■ Requirements
Rewrite the stretch of lines from the one containing "You are a computer-use" through the last line below as a Markdown table with the columns Row and Line, numbering each row and skipping blank lines. Leave the pictures out of the table.

===============

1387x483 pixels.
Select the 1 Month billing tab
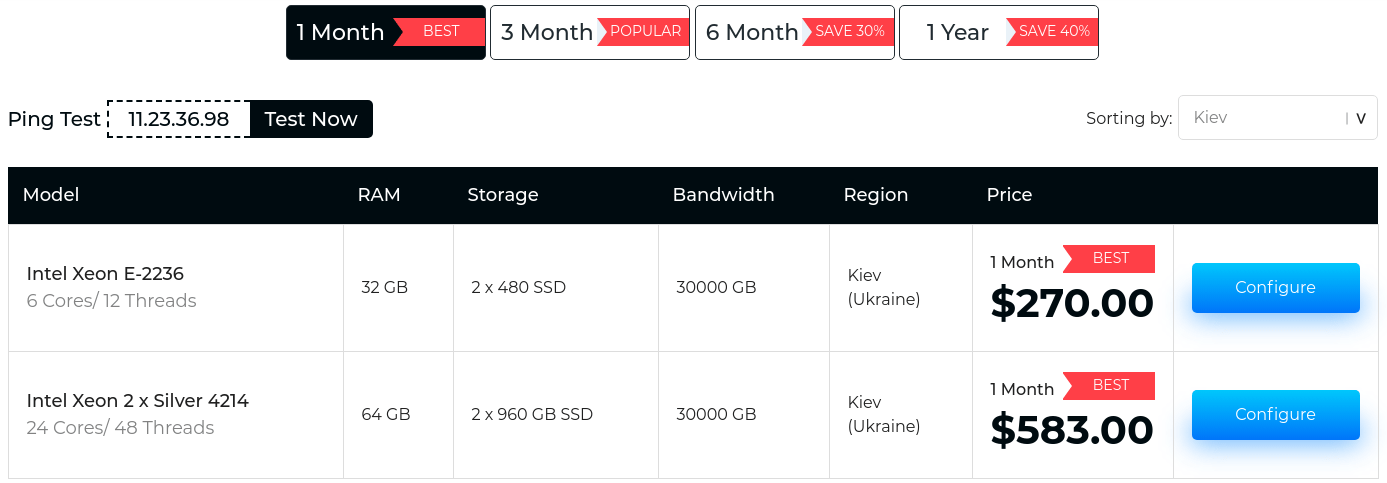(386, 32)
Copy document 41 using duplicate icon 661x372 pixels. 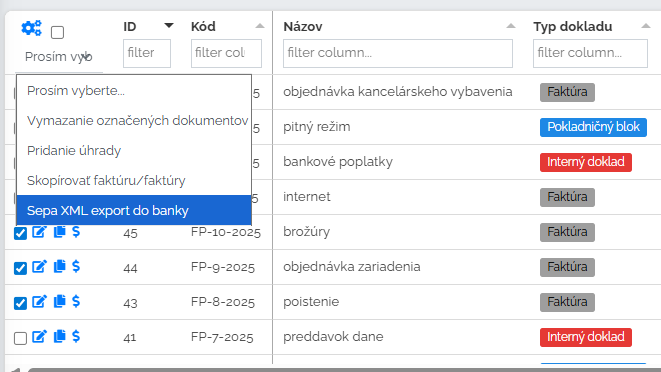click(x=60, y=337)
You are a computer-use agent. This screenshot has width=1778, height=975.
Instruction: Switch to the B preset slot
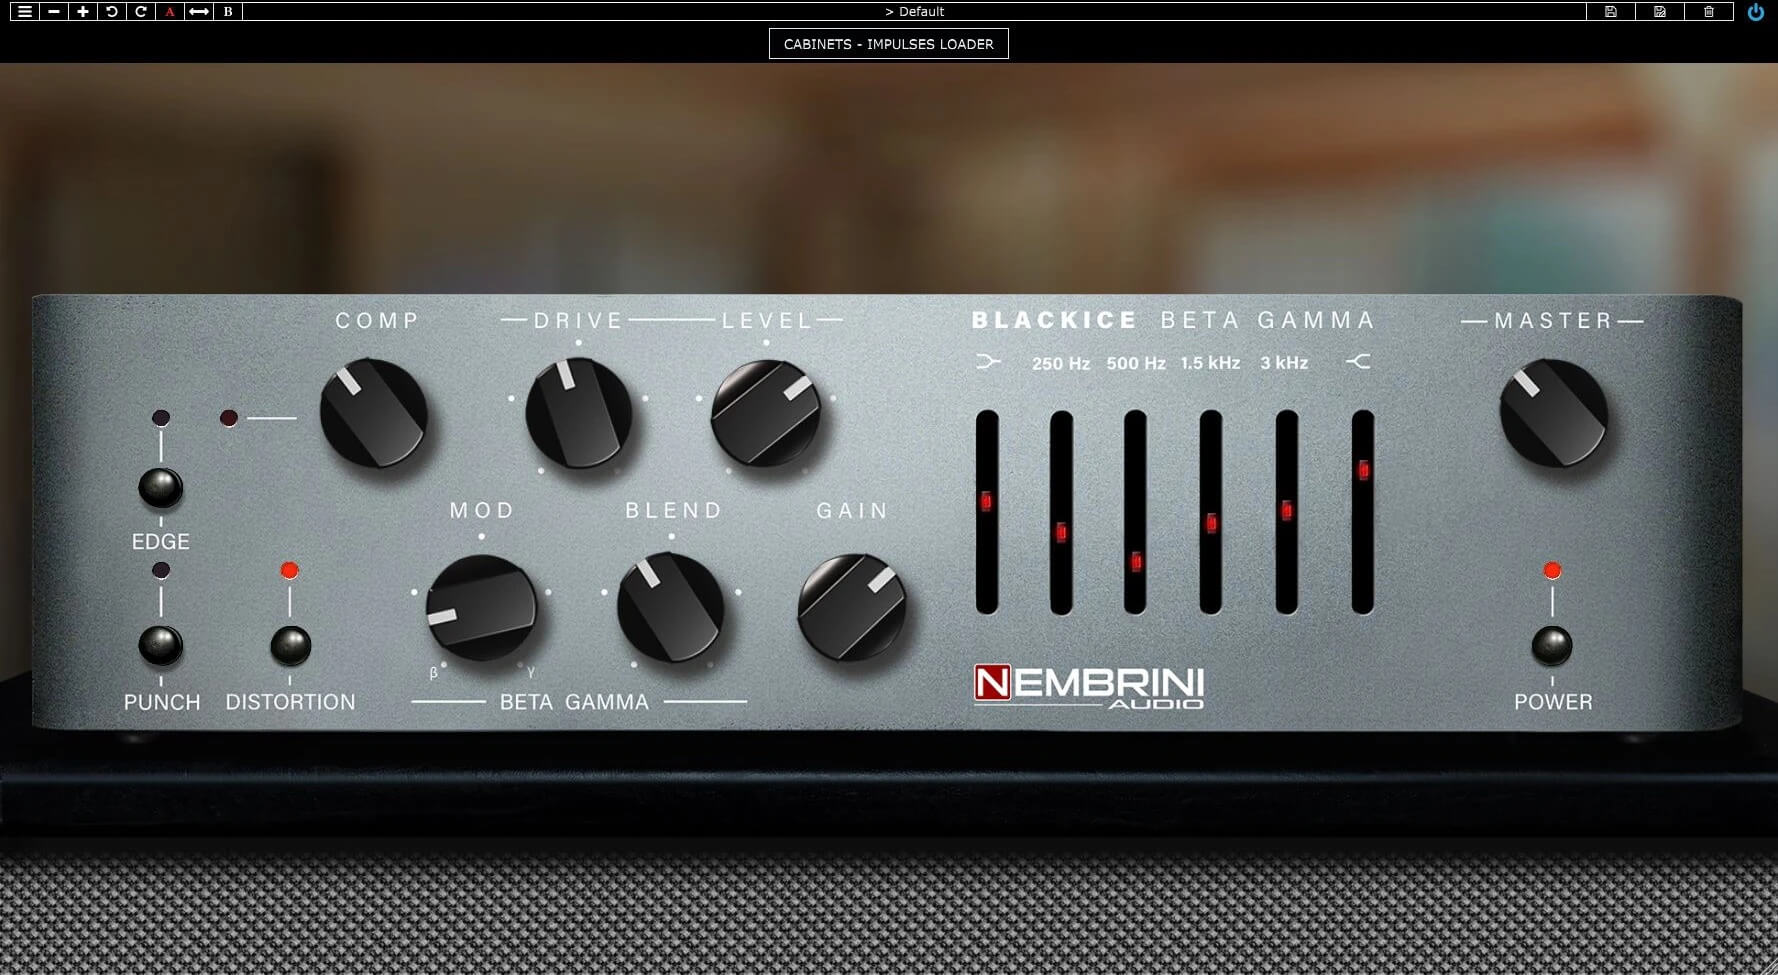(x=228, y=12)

===============

■ Exercise result
| Row | Line |
|---|---|
| 1 | You are a computer-use agent. This screenshot has width=1778, height=975. |
| 2 | Instruction: Switch to the B preset slot |
| 3 | (x=228, y=12) |